C the Nazis
Europas Kulturhauptstadt Chemnitz ignoriert Rechtsextremismus
Während Chemnitz sich auf die Eröffnung des europäischen Kulturhauptstadtjahres vorbereitet, melden Neonazis eine Demo an. Ein Bündnis wirft der Stadt vor, rechte Strukturen zu ignorieren. Es werde weggeschaut.
Donnerstag, 16.01.2025, 15:08 Uhr|zuletzt aktualisiert: Donnerstag, 16.01.2025, 21:38 Uhr Lesedauer: 3 Minuten |
Mit einem ganztägigen Programm startet Chemnitz am Samstag in das europäische Kulturhauptstadtjahr 2025. Parallel zu den Feierlichkeiten sind mehrere Demonstrationen angemeldet, darunter eine der rechtsextremistischen Kleinstpartei „Freie Sachsen“, die gegen die Kulturhauptstadt protestieren will.
Aktuell lägen vier Anmeldungen vor, sagte Stadtsprecher Matthias Nowak dem „Evangelischen Pressedienst“ am Mittwoch in Chemnitz. Zunächst war von fünf Versammlungen die Rede. Die Initiative „Aufstehen gegen Rassismus“ habe ihre Anmeldung jedoch zurückgezogen, sagte Nowak.
Stadt ignoriert rechte Strukturen
Dagegen hält das Bündnis „Chemnitz Nazifrei“ an seinem geplanten Protest fest. Das Bündnis will nach eigenen Angaben das Motto der Kulturhauptstadt aufnehmen und unter dem Titel „C the Unseen: Rechte Kontinuitäten brechen“ auf die Straße gehen. „Wir lassen nicht zu, dass Rechtsextreme diesen Tag für ihre Hetze nutzen“, hieß es.

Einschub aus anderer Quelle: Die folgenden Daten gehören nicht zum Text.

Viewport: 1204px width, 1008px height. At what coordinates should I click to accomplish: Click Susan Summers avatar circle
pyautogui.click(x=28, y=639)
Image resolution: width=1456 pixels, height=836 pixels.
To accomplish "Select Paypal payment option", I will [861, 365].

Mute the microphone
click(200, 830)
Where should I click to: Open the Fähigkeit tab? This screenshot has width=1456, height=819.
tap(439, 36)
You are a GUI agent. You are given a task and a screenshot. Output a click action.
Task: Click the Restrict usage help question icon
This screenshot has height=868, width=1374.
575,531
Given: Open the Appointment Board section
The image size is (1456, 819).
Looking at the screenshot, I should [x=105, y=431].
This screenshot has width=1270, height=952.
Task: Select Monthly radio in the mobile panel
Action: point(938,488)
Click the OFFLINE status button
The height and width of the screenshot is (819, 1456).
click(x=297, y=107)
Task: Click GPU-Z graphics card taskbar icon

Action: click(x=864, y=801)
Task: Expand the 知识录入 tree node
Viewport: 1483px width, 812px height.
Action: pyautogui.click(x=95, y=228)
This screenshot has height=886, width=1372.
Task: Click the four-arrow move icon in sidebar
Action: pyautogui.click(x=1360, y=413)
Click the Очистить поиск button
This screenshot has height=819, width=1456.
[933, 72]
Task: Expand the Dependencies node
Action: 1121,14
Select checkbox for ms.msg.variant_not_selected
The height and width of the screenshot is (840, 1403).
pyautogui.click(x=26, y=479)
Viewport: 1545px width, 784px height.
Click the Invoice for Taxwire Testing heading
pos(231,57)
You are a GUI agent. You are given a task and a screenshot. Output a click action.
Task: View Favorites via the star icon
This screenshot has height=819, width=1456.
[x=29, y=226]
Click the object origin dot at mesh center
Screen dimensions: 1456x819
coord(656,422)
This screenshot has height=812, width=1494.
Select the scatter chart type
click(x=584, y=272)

Zudem wolle das Bündnis, dass die europäische Kulturhauptstadt nicht nur „eine oberflächliche Bühne, sondern auch ein Raum der Auseinandersetzung“ sei. Die Stadt wolle sich „im Glanz der kulturellen Vielfalt“ präsentieren, ignoriere jedoch „ein zentrales Problem: die rechten Strukturen in Chemnitz“.
Es wird „weggeschaut“.
Der Titel Kulturhauptstadt sei an Chemnitz vergeben worden, weil die Stadt sich öffentlich mit diesen Herausforderungen und den rechtsextremen Ausschreitungen 2018 auseinandersetzen wollte, erklärte „Chemnitz Nazifrei“ weiter. In dieser Verantwortung stehe die Kulturhauptstadt. Jedoch würden Probleme mit rechtsextremistischen Aktivitäten nicht bearbeitet, es werde „vielmehr weggeschaut“.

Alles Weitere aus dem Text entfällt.